- Brief A: Locate every line in the listing below that contains the string "height" and copy those lines. Case counts.

No contract of sale of fixed property shall be of any force or effect unless it is in writing and signed by the parties thereto or their agents duly authorised in writing. “


[16] As the learned judge a quo pointed out this provision is unambiguous and absolutely clear. It is noteworthy that for over one hundred years there have been substantially similar sections in various South African statutes.

[17] For example, in Wilken v Kohler supra at 141 Innes J dealt with the Free State Ordinance no 12 of 1906 (wording absolutely identical to Transfer Duty Act above). He said the following:


The trial court held that the effect of these words was to render oral agreements for the sale of such property not void, but merely voidable at the option of either party; that a provision of that nature might be, and in the present case had been, waived by both parties, and that once waived the oral agreement became a contract binding upon each of them. With that view I am unable to agree. The language of the section is perfectly plain; no unwritten contract of the kind referred to is to be of “any force and effect”. Now, a contract which is of no force and effect is void. No emphatic adjectives, and no redundant repetition, could express a conclusion of nullity more effectually than do the simple words which the Legislature has employed. Nor is there any reason why we should refuse to give effect to these plain provisions…”

- Listed entries:

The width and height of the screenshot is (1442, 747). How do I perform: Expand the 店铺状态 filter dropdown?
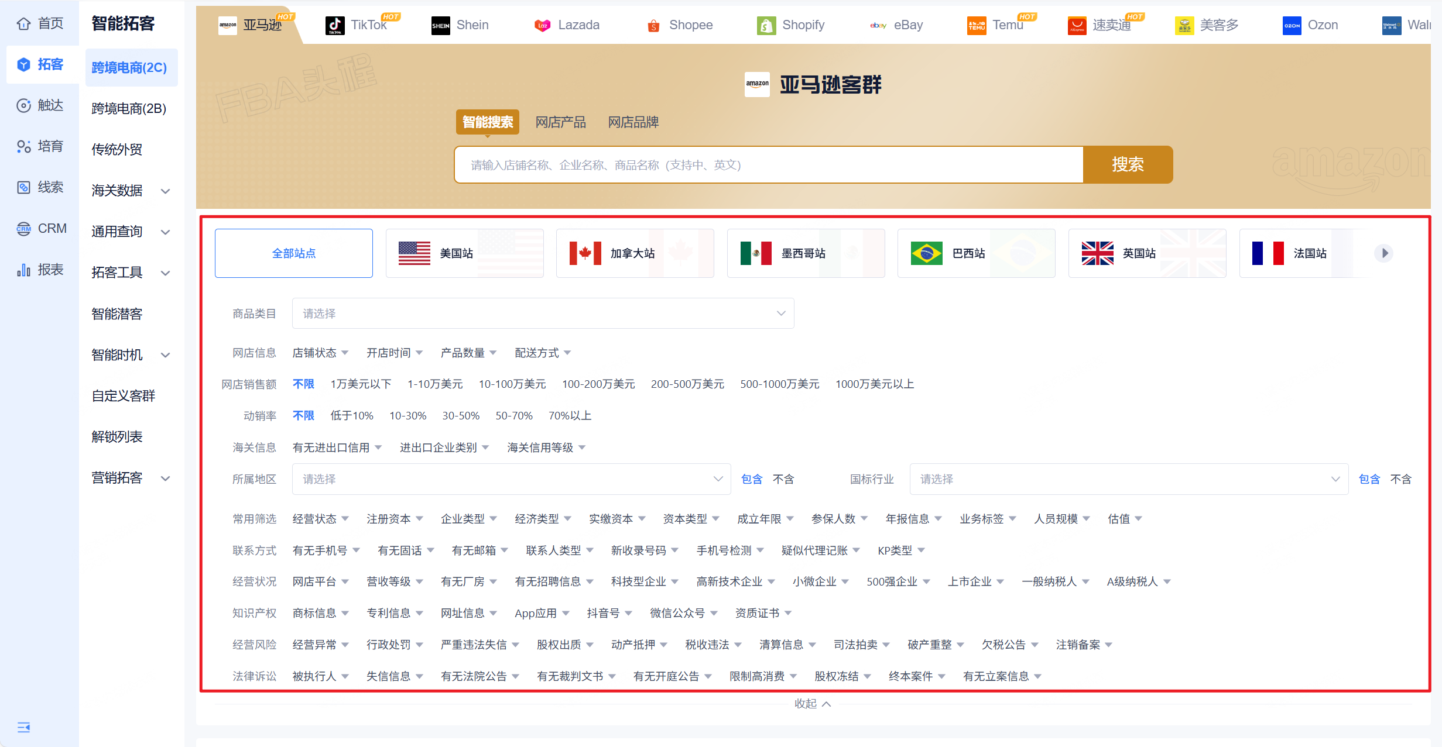click(x=320, y=353)
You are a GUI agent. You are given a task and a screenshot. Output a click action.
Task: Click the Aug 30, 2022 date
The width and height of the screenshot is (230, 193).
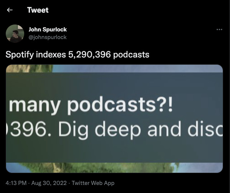[49, 183]
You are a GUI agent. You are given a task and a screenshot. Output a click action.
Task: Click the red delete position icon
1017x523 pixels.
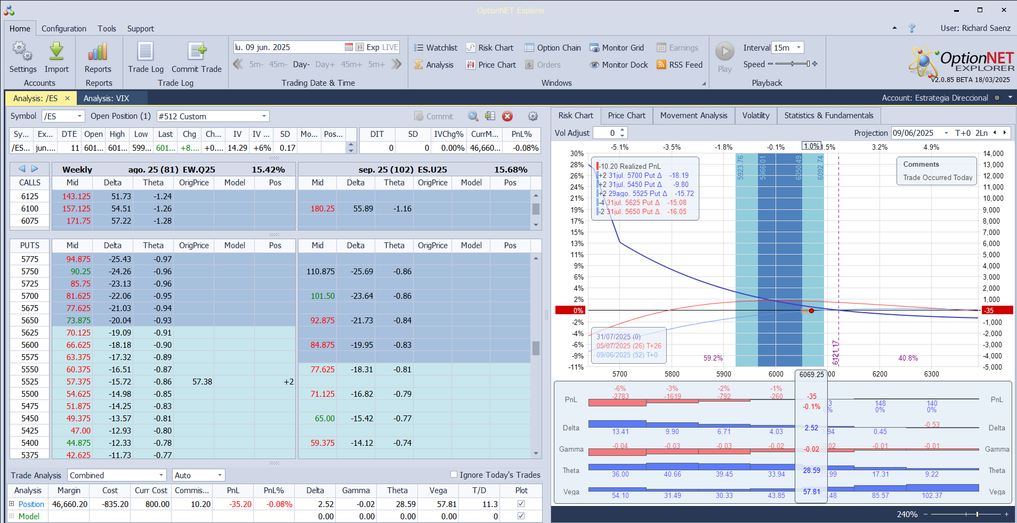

- Brief B:
For each statement, answer yes or no according to the passage on contracts for the sale of fixed property, and quote the words from it that decide the answer.
(i) The trial court held that oral agreements for the sale of such property were void.
(ii) Substantially similar sections have appeared in South African statutes for over one hundred years.
(iii) The wording of the Free State Ordinance no 12 of 1906 differed from that of the Transfer Duty Act.

- Worked solution A:
The width and height of the screenshot is (1442, 747). How do I perform: Expand the 店铺状态 filter dropdown?
The width and height of the screenshot is (230, 193).

- Worked solution B:
(i) No: "render oral agreements for the sale of such property not void, but merely voidable at the option of either party"
(ii) Yes: "for over one hundred years there have been substantially similar sections in various South African statutes"
(iii) No: "wording absolutely identical to Transfer Duty Act above"